From: Kragen Sitaker (email@example.com)
Date: Fri Jun 30 2000 - 18:44:25 PDT
Eugene Leitl writes:
> Gregory Alan Bolcer writes:
> > The killer app *is and will always be* the same as it's always been:
> > Internet Gaming
> > It's a huge silicon production movie house with a Beowulf
> > pack of 20,000 Playstation III's doing real time awesome renders of
> > real-time in house Internet gaming spray and playing the
> > whole virtual world out to millions of clients, instead of doing all the
> > high-gpu powered rendering at the client side.
> Disagree. You don't need anything central for a game system, user's
> machines running a distributed simulation should do nicely.

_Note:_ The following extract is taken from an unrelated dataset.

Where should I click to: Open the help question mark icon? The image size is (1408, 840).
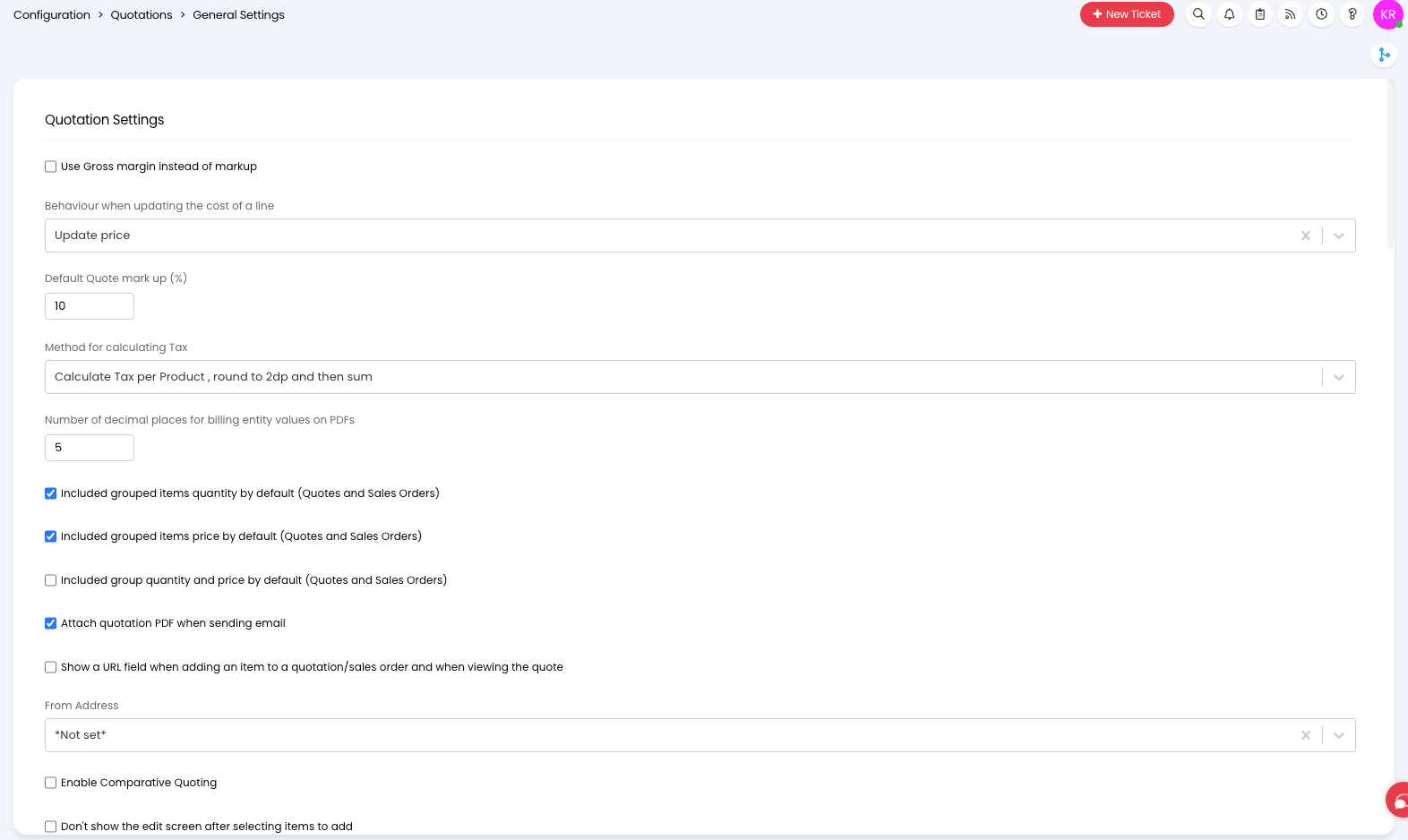pyautogui.click(x=1352, y=14)
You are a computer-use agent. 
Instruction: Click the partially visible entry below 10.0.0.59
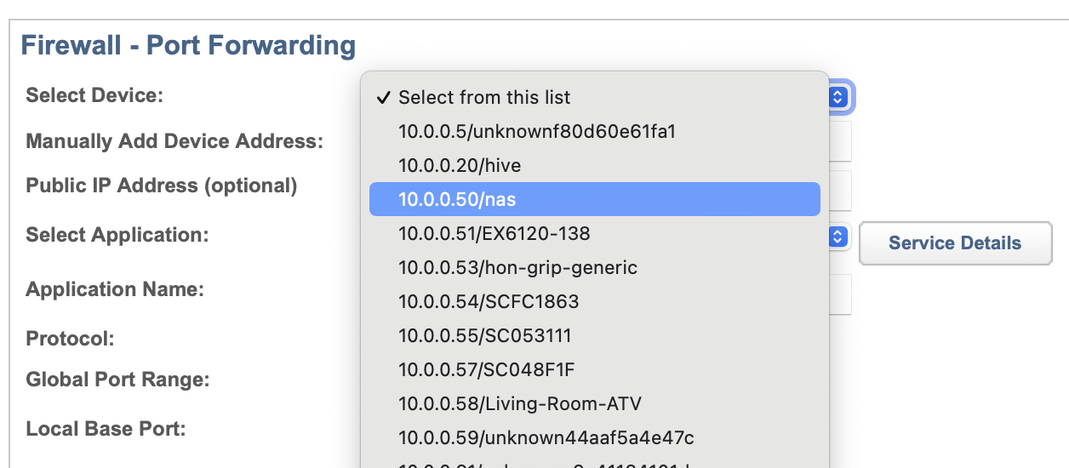pos(594,463)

The question is whether CPU power is cheaper in bulk or in little bits,
I think. For most things, it's cheaper to buy in little bits, but
cheaper to administer in bulk. For a few things, it's cheaper to buy
in bulk, too.
If I can pay a thousand dollars per gigaflops for a computer in my
living room, or a hundred dollars per gigaflops for a time-share in
some remote location, I might choose the time-share. At the moment,
though, the choice is more like a thousand dollars per gigaflops for
Beowulf stuff, or ten thousand for Cray. (Anyone who can tell me
whether I'm full of shit on that last figure, please?)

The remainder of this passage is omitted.